Medicare beneficiaries who use supplemental oxygen will get standardized, predictable Medicare payments under the DME fee schedule (with CPI-U updates) and a separate transitional/floor payment for liquid oxygen, reducing payment uncertainty for suppliers and beneficiaries.
Medicare will cover respiratory therapist services for oxygen-related care (with a monthly add-on payment to hospitals/DME providers), improving access to assessment, treatment, monitoring, and continuity of care for patients on oxygen.
Suppliers will be required to provide more comprehensive services (evaluation/training, 24-hour on-call, timely delivery/repair/replacement, maintenance per manufacturer guidance, emergency backup plans), which should reduce treatment interruptions and improve patient safety.
Removing oxygen from the competitive acquisition program, establishing higher payment floors/transitional rates, and adding a non‑budget‑neutral add-on will increase Medicare spending and costs to taxpayers and the program.

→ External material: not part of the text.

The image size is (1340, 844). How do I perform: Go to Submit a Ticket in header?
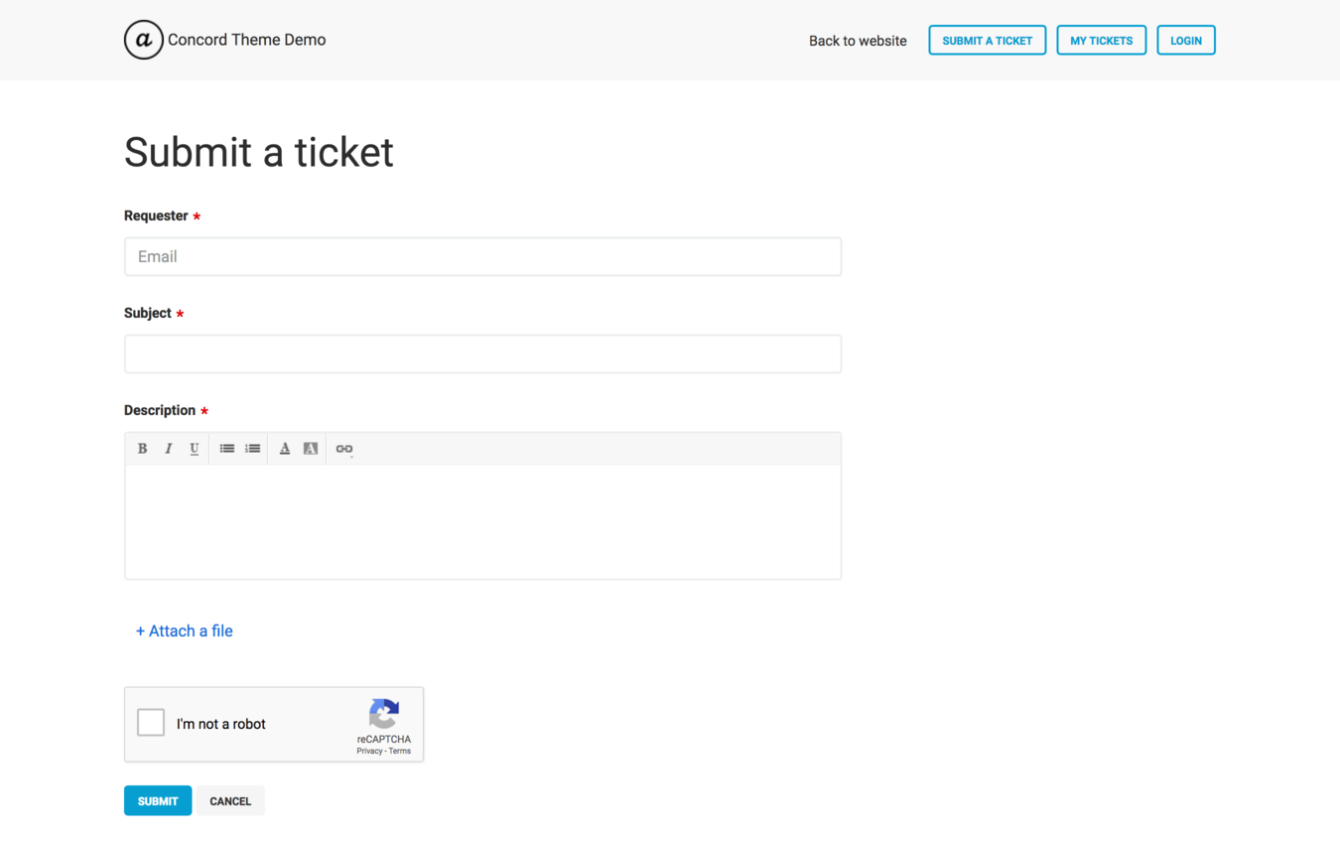coord(987,41)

Stronger service and compliance requirements, plus higher operational costs for suppliers, could drive some suppliers out of the market or discourage participation—especially in rural/non‑contiguous areas—reducing local access and choice for beneficiaries.

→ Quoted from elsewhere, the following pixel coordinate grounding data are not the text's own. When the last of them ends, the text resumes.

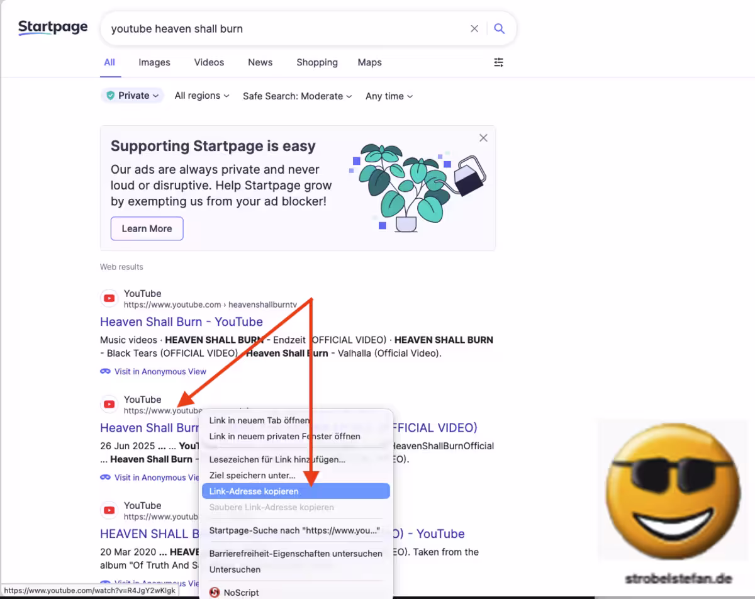This screenshot has height=599, width=755.
Task: Choose "Link in neuem Tab öffnen"
Action: coord(259,420)
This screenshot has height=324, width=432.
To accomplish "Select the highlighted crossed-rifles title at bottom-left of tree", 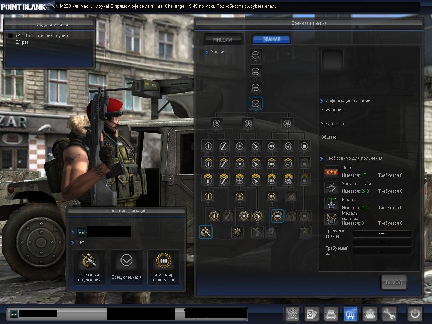I will [x=206, y=232].
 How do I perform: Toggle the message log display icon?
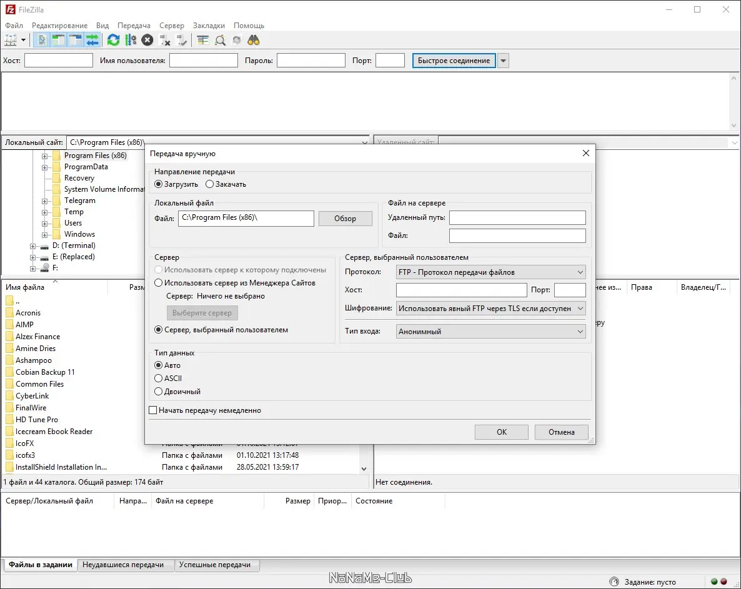pos(42,40)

Complex, area‑specific blended payment formulas, required rulemaking, monthly/annual notice duties, and additional CMS oversight create substantial administrative and implementation burdens for CMS, contractors, and providers.

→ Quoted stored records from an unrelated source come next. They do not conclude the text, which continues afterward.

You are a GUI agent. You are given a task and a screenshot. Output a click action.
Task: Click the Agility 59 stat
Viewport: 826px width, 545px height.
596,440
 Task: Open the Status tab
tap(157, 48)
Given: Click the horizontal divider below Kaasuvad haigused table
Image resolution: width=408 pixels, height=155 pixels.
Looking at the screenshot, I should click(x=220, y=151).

Based on analysis of 8 sections of legislative text.
Removes supplemental oxygen from Medicare competitive bidding, restores fee‑schedule payments with area‑specific rates starting Jan 1, 2026, adds respiratory therapist coverage and patient protections, and updates documentation and notices.
Introduced April 10, 2025 by David G. Valadao · Last progress April 10, 2025
Removes supplemental oxygen and related equipment, supplies, and services from Medicare’s competitive acquisition program and returns payment for those items to the durable medical equipment (DME) fee‑schedule/payment rules effective January 1, 2026. Establishes new, area‑specific payment methods for 2026 and later, creates Medicare Part B coverage and a non‑budget‑neutral add‑on payment for respiratory therapist services tied to oxygen care, requires a standardized electronic prescribing template and monthly rental‑period notices for beneficiaries, and directs the HHS Secretary to issue patient‑rights and supplier‑obligation rules for oxygen therapy recipients. The bill affects Medicare beneficiaries who use supplemental oxygen, DME suppliers, prescribers, respiratory therapists, and Medicare contractors by changing how oxygen-related items are paid, how coverage and medical‑necessity documentation are submitted and audited, and by adding consumer protections and supplier responsibilities under Medicare Part B starting in 2026.